Monday, April 1, 2013

Lennon And McCartney Breakup Letter Up For Auction

Since the very beginning. Classic Rock's biggest names have left more than greasy thumb prints on a newly opened black vinyl album. The famous love to write stuff down in the quirkiest of places. On napkins, match book covers beat up old notebooks and handkerchiefs. Show me a decade in which someone hasn't uncovered a sheet of awareness connected to a famous writer or performer that just so happened to burp up a puddle of creative flow onto a strange and unusual place. While in Seattle I was glued to Jimi Hendrix daily journal where he wrote about being excited about hanging out with Joni Mitchell and other creative wordsmiths. I couldn't unwrap my imagination from Kurt Cobain's pen scratchings.
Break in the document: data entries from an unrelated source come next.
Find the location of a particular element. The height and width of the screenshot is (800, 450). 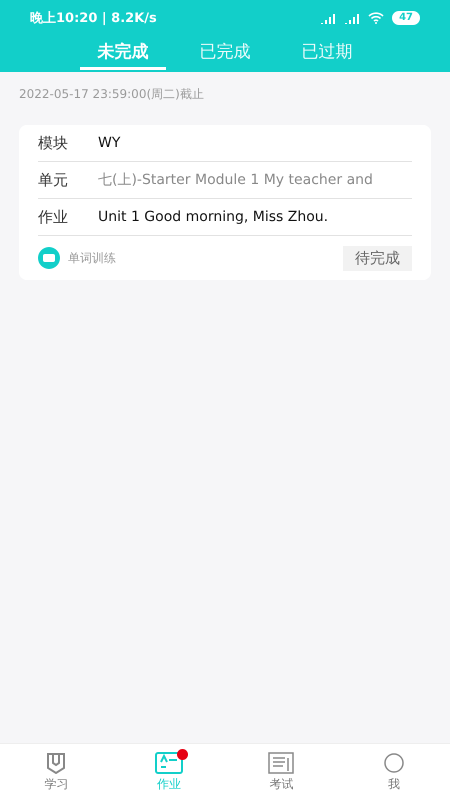

wifi-icon is located at coordinates (376, 18).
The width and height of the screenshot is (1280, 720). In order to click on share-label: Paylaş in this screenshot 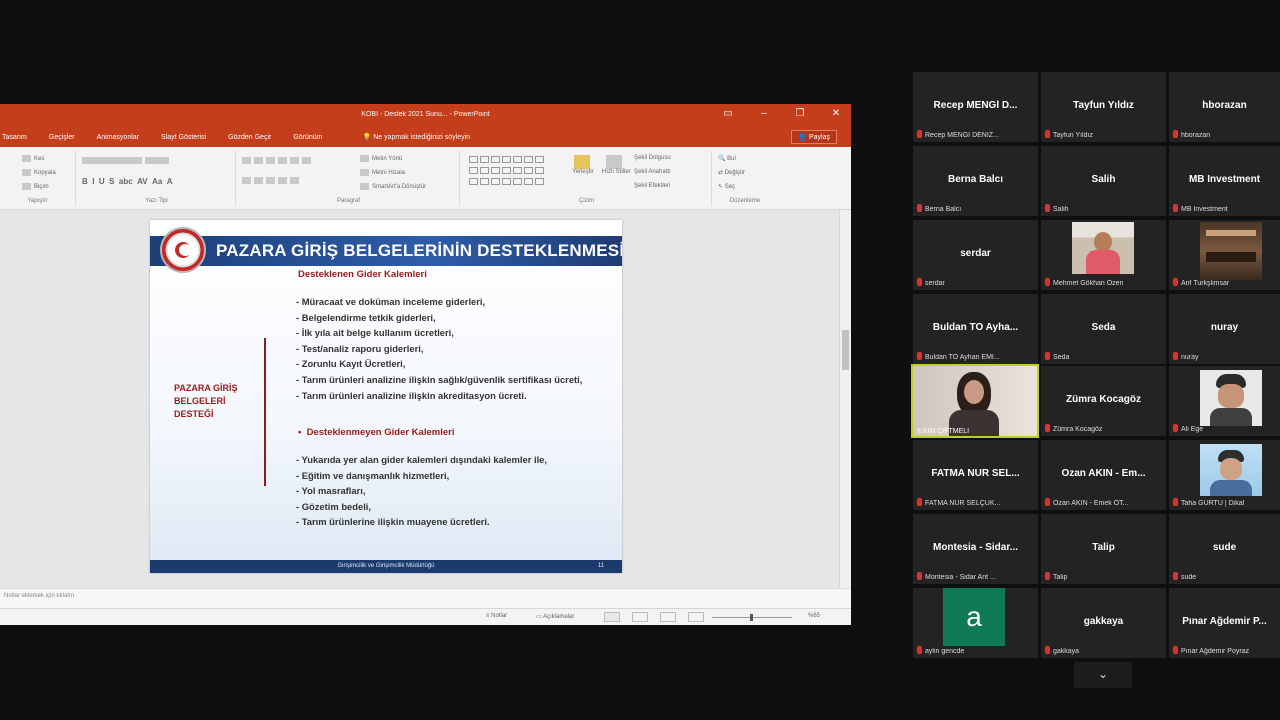, I will do `click(819, 138)`.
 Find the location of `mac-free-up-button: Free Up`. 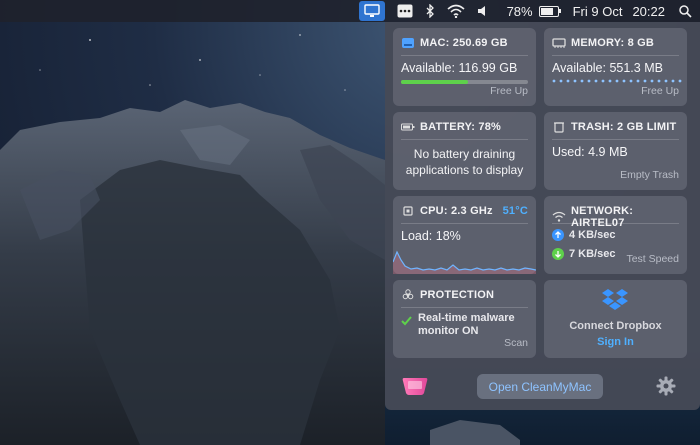

mac-free-up-button: Free Up is located at coordinates (509, 91).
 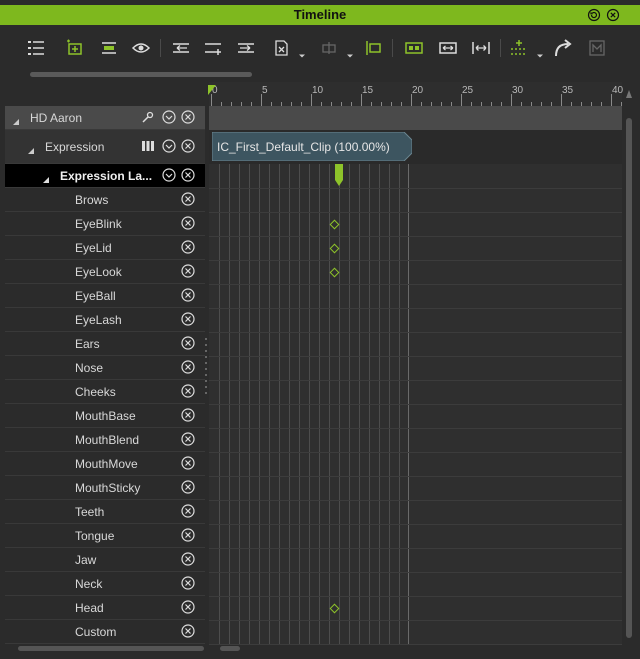 I want to click on track-row-brows: Brows, so click(x=105, y=200).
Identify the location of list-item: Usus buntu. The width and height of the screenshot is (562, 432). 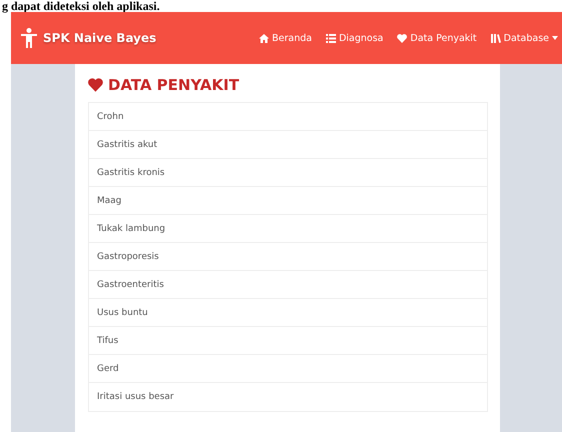
(288, 313).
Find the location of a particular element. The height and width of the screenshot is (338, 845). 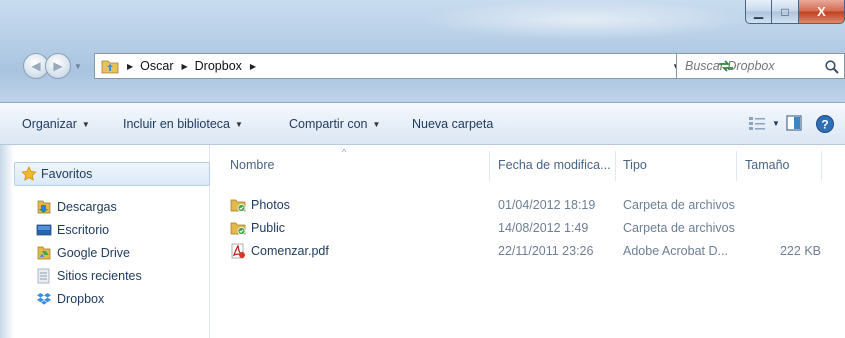

favorites-label: Favoritos is located at coordinates (67, 174).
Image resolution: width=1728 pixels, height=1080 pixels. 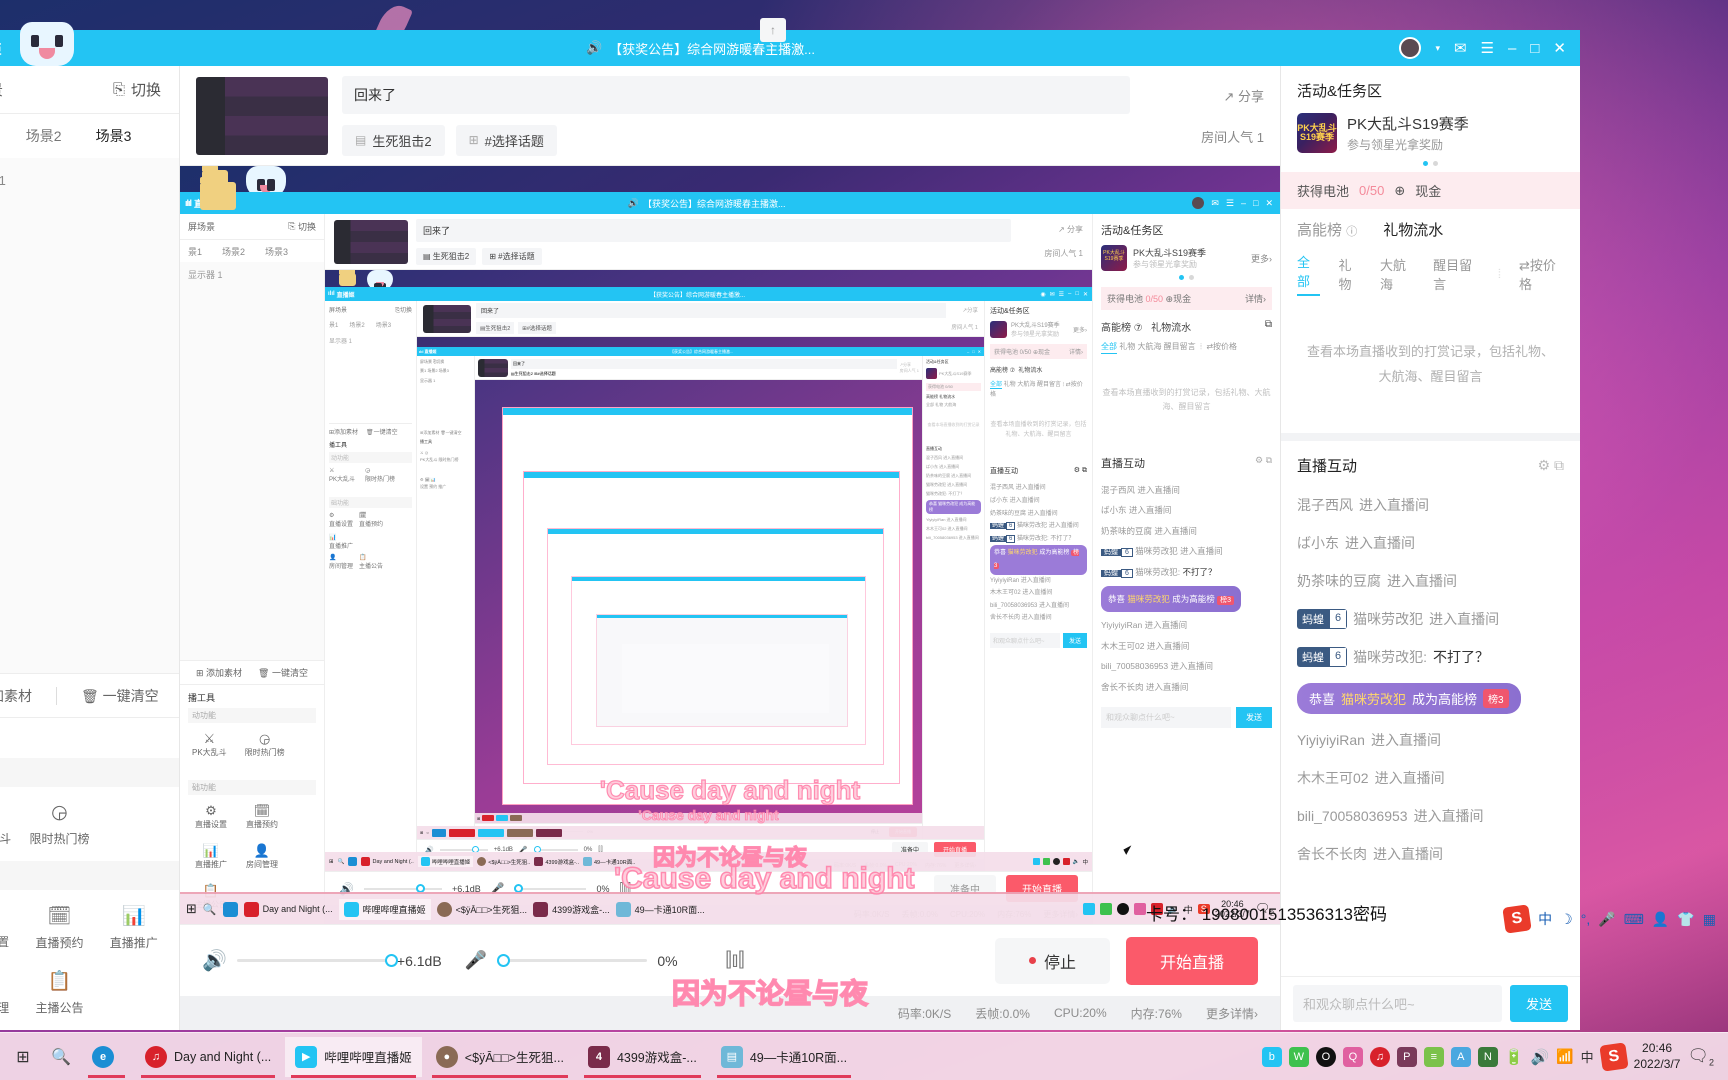 What do you see at coordinates (1606, 920) in the screenshot?
I see `ime-mic-icon: 🎤` at bounding box center [1606, 920].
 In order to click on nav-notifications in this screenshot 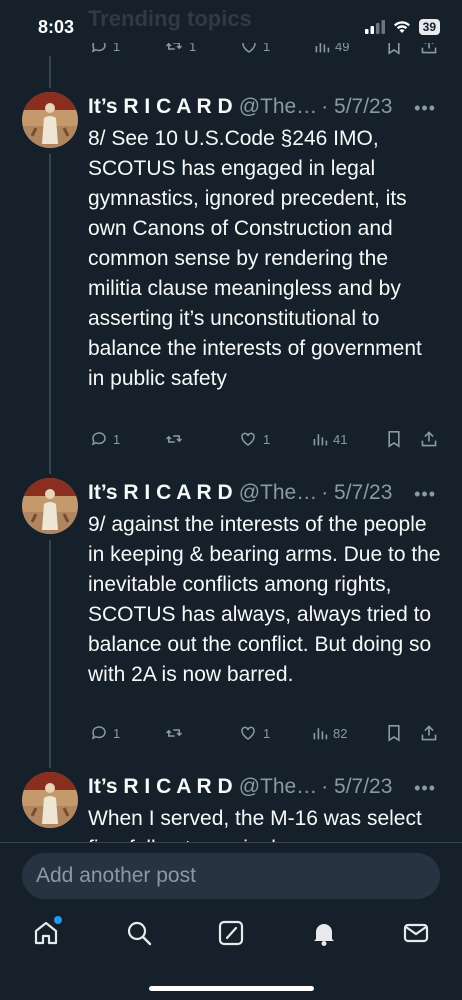, I will do `click(324, 933)`.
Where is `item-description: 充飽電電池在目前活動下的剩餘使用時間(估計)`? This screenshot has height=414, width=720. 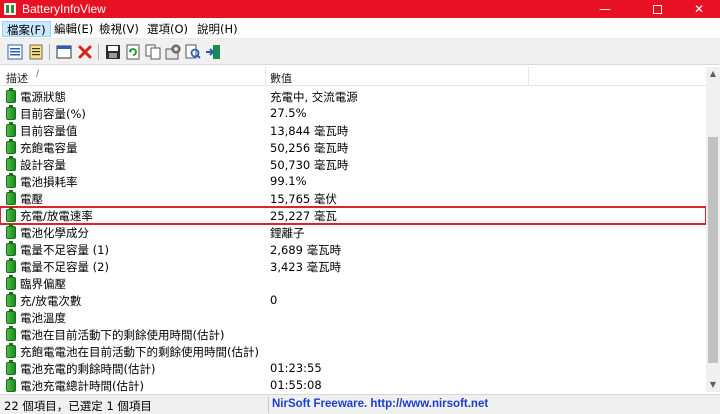
item-description: 充飽電電池在目前活動下的剩餘使用時間(估計) is located at coordinates (140, 352).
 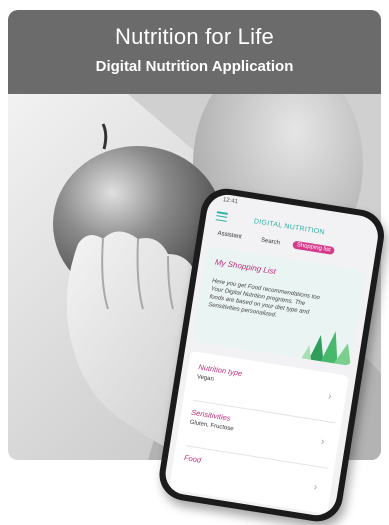 What do you see at coordinates (246, 267) in the screenshot?
I see `shopping-list-title: My Shopping List` at bounding box center [246, 267].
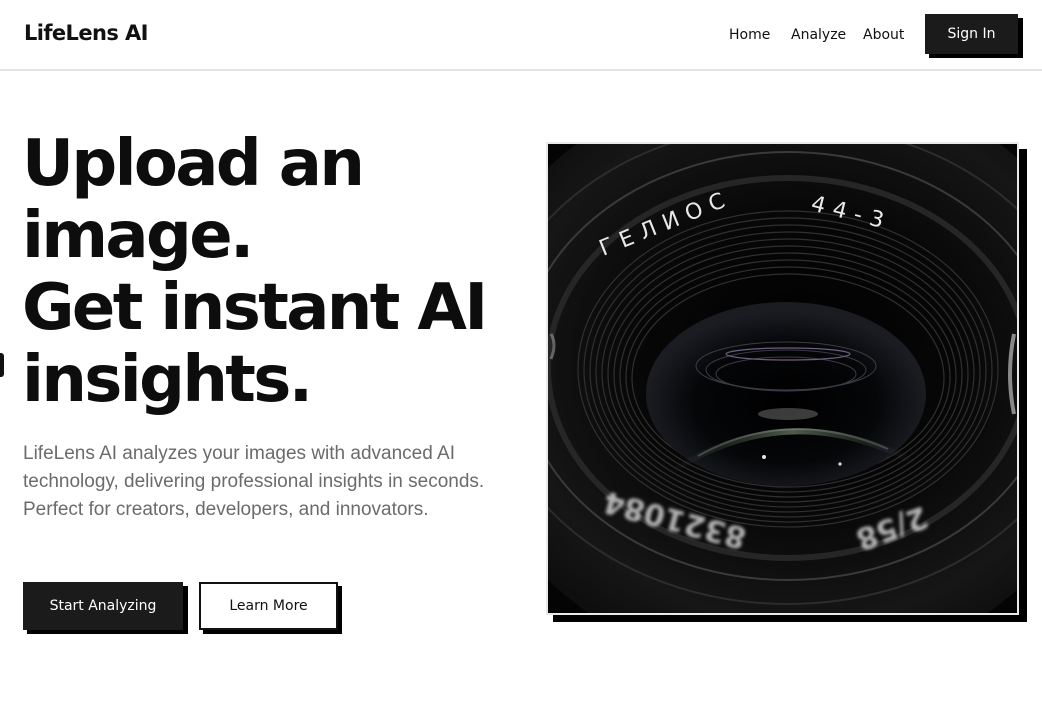 This screenshot has width=1042, height=707. Describe the element at coordinates (268, 606) in the screenshot. I see `learn-more-button: Learn More` at that location.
Inside my radio station studio is a specially crafted book from John Lennon that puts into play his personalized handwritten notes. An musician in the midst of thought has always been my favorite place hear music. Bent sentences. Pitch volume and tone not yet set. Scratches on top of scratches eventually becoming total blackouts. It leaves the reader in a state of assumption. Which is healthy in a musical world of payoffs and confessions. Outside of song lyrics John Lennon was notoriously known for writing letters. John's most famous letter will hit the auction block May 30th. The Break Up letter to Paul and Linda McCartney is expected to pull in $61,000 There's no word on the actual contents of the letter. This is the second famous Lennon letter to be auctioned off. The first was a handwritten request to Eric Clapton. John Lennon wrote: Eric, I know I can bring out something great, in fact greater in you that had been so far evident in your music. "I hope to bring out the same kind of greatness in all of us, which I know will happen if/when we get together." Not all Lennon letters have sold at auction: Last year, another note to Paul and Linda – a six-page rant about the end of the Beatles and how he and Yoko Ono were treated – failed to sell at Christie's in London after bids didn't reach the £63,000 reserve price.